Tuesday, November 19, 2019

Corem Deo

As Paul draws his letter to a close, he issues Timothy a charge, “[I]n the presence of God, who gives life to all things, and of Christ Jesus, who in his testimony before Pontius Pilate made the good confession, to keep the commandment unstained and free from reproach until the appearing of our Lord Jesus Christ” (1 Timothy 6:13-14). With these words, the apostle invokes a reality that in Latin is called, coram deo, before the face of God. The phrase communicates a seriousness, a gravity, about our existence. God is. There is never a time that he is anything but who he is in all his fulness, and in that fulness he sees all that transpires in the universe that he has made — and that includes each of us. We live before the face of God.

We need to grasp this reality because of its implications for how we live our lives. For Timothy, it meant that he must pursue the kind of spiritual integrity that would enable him to carry out his task and bring honor to the gospel and to Christ. For us, it is no different. Though not everyone will be called to step into the role that Timothy had to fill, we are all expected to live lives of integrity. That is perhaps the most important implication of living coram deo. The psalmist asks, “Where shall I go from your Spirit? Or where shall I flee from your presence?” (Psalms 139:7). God is aware of us no matter where we are. For the psalmist it is a source of comfort, and it should be for us. But it also makes him petition, “Search me, O God, and know my heart! / Try me and know my thoughts! / And see if there be any grievous way in me, / and lead me in the way everlasting!” (Psalms 139:23-24). We cannot pretend that how live behind closed doors has no relationship with how live live publicly. Who we are at home should be who we are at work. Who we are in church should be who we are out “in the world.” Our responsibilities will be different in different settings, but who we are as followers of Jesus must be consistent.

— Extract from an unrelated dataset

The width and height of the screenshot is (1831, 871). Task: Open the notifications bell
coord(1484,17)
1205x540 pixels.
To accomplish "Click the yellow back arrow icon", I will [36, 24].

How can we cultivate consistency? The four strong verbs with which Paul admonishes Timothy are instructive: flee, pursue, fight, and seize. We are to flee falsehood and the fruit it produces, but pursue the fruit of the Holy Spirit. We are to fight for the revealed truth, and seize hold of the hope that our faith in the revealed truth gives us. This is living intentionally, coram deo, before the face of God.